Set problem.
Reproduce the lines from the one containing "has width=916, height=557." through the final line of the items, with no changes, leaving out everything before that point.

[Text and item location entries]
>> Begin

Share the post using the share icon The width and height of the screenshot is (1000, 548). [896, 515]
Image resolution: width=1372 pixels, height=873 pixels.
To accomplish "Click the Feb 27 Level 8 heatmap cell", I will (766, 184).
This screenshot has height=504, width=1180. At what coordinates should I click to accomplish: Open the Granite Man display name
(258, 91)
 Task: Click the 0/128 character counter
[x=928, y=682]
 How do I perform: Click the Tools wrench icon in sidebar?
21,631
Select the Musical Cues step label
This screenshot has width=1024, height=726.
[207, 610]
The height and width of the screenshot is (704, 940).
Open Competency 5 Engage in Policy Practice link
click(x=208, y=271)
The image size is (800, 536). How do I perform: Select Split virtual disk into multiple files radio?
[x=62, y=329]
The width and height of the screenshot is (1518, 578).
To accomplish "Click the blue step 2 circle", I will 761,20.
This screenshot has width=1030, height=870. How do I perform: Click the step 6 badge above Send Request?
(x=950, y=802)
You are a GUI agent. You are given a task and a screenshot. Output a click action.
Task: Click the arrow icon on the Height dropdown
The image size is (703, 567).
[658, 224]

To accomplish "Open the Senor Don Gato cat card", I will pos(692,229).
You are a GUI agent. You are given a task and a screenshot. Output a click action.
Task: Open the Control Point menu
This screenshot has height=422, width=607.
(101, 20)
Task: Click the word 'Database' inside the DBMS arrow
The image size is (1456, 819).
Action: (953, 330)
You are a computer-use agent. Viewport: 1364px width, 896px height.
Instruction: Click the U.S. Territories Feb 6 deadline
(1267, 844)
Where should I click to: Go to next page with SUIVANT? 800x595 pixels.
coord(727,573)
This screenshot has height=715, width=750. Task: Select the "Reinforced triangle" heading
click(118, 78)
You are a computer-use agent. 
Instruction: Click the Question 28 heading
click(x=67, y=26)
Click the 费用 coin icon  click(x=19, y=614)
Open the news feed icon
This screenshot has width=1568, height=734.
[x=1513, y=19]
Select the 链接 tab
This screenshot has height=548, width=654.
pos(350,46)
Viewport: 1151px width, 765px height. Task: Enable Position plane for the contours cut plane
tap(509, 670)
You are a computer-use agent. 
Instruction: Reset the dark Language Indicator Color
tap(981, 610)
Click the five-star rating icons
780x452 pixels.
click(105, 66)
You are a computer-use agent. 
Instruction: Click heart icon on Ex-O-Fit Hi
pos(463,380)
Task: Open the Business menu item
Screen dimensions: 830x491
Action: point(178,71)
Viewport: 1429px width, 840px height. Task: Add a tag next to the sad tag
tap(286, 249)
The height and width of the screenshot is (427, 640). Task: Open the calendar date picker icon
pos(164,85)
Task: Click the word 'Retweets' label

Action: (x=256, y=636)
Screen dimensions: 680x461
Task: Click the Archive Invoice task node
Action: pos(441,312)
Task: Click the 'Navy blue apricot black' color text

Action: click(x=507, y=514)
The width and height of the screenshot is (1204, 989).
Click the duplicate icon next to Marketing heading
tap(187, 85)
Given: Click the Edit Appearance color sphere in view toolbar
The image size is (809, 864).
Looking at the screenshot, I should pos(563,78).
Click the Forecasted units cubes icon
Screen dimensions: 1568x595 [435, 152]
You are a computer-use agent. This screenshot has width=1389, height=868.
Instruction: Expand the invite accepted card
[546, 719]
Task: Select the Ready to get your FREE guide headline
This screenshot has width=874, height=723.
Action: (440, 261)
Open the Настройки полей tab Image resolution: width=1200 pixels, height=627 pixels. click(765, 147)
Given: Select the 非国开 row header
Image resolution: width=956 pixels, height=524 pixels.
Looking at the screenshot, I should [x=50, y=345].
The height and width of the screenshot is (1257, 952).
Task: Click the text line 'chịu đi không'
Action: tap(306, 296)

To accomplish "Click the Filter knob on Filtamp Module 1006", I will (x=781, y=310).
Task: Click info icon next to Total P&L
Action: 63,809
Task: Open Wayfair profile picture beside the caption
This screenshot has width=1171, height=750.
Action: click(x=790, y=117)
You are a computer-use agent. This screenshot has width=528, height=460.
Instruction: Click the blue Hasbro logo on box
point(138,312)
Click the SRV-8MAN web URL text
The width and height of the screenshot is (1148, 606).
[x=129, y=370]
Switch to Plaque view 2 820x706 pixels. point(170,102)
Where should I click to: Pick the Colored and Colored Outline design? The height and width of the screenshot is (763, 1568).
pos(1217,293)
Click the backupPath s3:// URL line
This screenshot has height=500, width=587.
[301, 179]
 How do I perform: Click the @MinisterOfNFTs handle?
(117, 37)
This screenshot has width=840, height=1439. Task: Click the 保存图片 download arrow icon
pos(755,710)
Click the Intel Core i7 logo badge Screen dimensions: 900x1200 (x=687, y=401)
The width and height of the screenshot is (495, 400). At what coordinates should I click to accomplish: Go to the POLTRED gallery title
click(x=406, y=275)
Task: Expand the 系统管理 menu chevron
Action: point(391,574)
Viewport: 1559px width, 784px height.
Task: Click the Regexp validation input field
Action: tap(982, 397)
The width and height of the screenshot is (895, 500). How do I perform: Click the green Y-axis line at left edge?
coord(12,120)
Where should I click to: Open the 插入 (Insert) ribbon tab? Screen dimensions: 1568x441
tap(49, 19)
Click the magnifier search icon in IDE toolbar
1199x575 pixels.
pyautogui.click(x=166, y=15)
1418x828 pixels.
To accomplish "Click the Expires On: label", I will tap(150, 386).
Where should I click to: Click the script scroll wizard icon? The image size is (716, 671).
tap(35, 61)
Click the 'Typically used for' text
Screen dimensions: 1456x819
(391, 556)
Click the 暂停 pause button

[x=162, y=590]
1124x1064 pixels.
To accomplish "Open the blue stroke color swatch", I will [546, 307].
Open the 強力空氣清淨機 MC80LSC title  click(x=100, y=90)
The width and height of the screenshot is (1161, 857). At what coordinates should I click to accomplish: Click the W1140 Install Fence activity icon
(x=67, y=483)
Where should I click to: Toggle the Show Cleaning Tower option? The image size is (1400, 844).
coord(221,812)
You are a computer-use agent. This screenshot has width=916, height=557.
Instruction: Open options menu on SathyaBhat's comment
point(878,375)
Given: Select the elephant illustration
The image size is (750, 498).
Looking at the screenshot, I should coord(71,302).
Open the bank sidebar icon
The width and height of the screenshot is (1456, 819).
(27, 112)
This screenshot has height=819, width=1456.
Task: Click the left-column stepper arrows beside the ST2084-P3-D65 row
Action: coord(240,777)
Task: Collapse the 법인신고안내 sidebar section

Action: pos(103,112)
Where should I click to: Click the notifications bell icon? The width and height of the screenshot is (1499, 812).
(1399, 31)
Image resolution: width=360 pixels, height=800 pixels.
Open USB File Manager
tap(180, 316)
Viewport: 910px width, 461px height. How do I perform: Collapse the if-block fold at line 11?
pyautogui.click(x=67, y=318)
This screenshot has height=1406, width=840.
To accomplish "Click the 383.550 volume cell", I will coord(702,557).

>> End

Reply to the task.
You are a computer-use agent. This screenshot has width=916, height=557.
Instruction: Open options menu on SathyaBhat's comment
point(878,375)
Given: Select the elephant illustration
The image size is (750, 498).
Looking at the screenshot, I should coord(71,302).
Open the bank sidebar icon
The width and height of the screenshot is (1456, 819).
(27, 112)
This screenshot has height=819, width=1456.
Task: Click the left-column stepper arrows beside the ST2084-P3-D65 row
Action: coord(240,777)
Task: Collapse the 법인신고안내 sidebar section

Action: pos(103,112)
Where should I click to: Click the notifications bell icon? The width and height of the screenshot is (1499, 812).
(1399, 31)
Image resolution: width=360 pixels, height=800 pixels.
Open USB File Manager
tap(180, 316)
Viewport: 910px width, 461px height. How do I perform: Collapse the if-block fold at line 11?
pyautogui.click(x=67, y=318)
This screenshot has height=1406, width=840.
To accomplish "Click the 383.550 volume cell", I will coord(702,557).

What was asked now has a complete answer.